*READING TEXT*
▬▬▬▬▬▬▬▬▬▬

In a somewhat similar vein, Kumar and Anandarao (2019) look into the dynamics of volatility spillovers concerning the returns of Bitcoin, Ethereum, Ripple, and Litecoin. The methodology they employ is the integrated generalized autoregressive conditional heteroskedasticity—dynamic conditional correlations (IGARCH(1,1)—DCC(1,1)) specification. Outcomes from GARCH estimations reveal the existence of significant volatility spillovers from Bitcoin to Ethereum and Litecoin. Moreover, estimations based on conditional correlations provide evidence of modest co-movement behavior among returns of digital currencies. They also show that volatility co-movement is weak during earlier years but more intense since the bullish trend in the markets of virtual currencies. It should be noted that the wavelet cross-spectra adopted for examination confirm the findings by DCC methodologies. Overall, there is evidence that Bitcoin is the most prominent and influential among cryptocurrencies. Moreover, Luu Duc Huynh (2019) examines spillover risks among markets of digital currencies by employing a number of methodologies. Pearson correlations, vector autoregressive (VAR) and structural vector autoregressive (SVAR) causality as well as Student’s—t copulas are adopted in order to detect the interdependency among Bitcoin, Ethereum, Ripple, Litecoin, and Stellar. Findings indicate that Bitcoin is not found to receive or to exert any spillover impacts regarding the rest of the coins investigated.

▬▬▬▬▬▬▬▬▬▬

*PROBLEM SET*
1. In the passage on cryptocurrency volatility spillovers, what did Luu Duc Huynh (2019) use Pearson correlations, VAR and SVAR causality, and Student's-t copulas for?
2. Decide whether each statement agrees with the passage on cryptocurrency volatility spillovers. Answer yes or no, and quote the words that decide it.
(a) Kumar and Anandarao (2019) found that volatility co-movement was strongest in the earlier years.
(b) The wavelet cross-spectra support the results of the DCC methods.
(c) Luu Duc Huynh (2019) found that Bitcoin exerts spillover effects on the other coins studied.
3. List every digital currency whose interdependency Luu Duc Huynh (2019) examined, according to the passage on cryptocurrency volatility spillovers.

*DATASET EXCERPT*
▬▬▬▬▬▬▬▬▬▬

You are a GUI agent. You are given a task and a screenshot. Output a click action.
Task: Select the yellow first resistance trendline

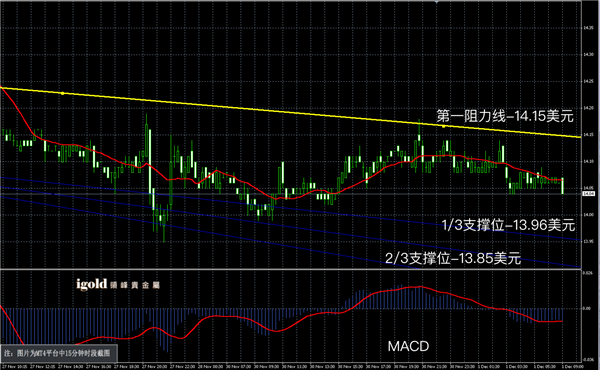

▬▬▬▬▬▬▬▬▬▬

*SOLVED PROBLEMS*
1. These methods were used to detect the interdependency among Bitcoin, Ethereum, Ripple, Litecoin, and Stellar. They served Luu Duc Huynh's examination of spillover risks among markets of digital currencies.

2.
(a) No: "volatility co-movement is weak during earlier years but more intense since the bullish trend in the markets of virtual currencies"
(b) Yes: "the wavelet cross-spectra adopted for examination confirm the findings by DCC methodologies"
(c) No: "Bitcoin is not found to receive or to exert any spillover impacts regarding the rest of the coins investigated"

3. Bitcoin, Ethereum, Ripple, Litecoin, Stellar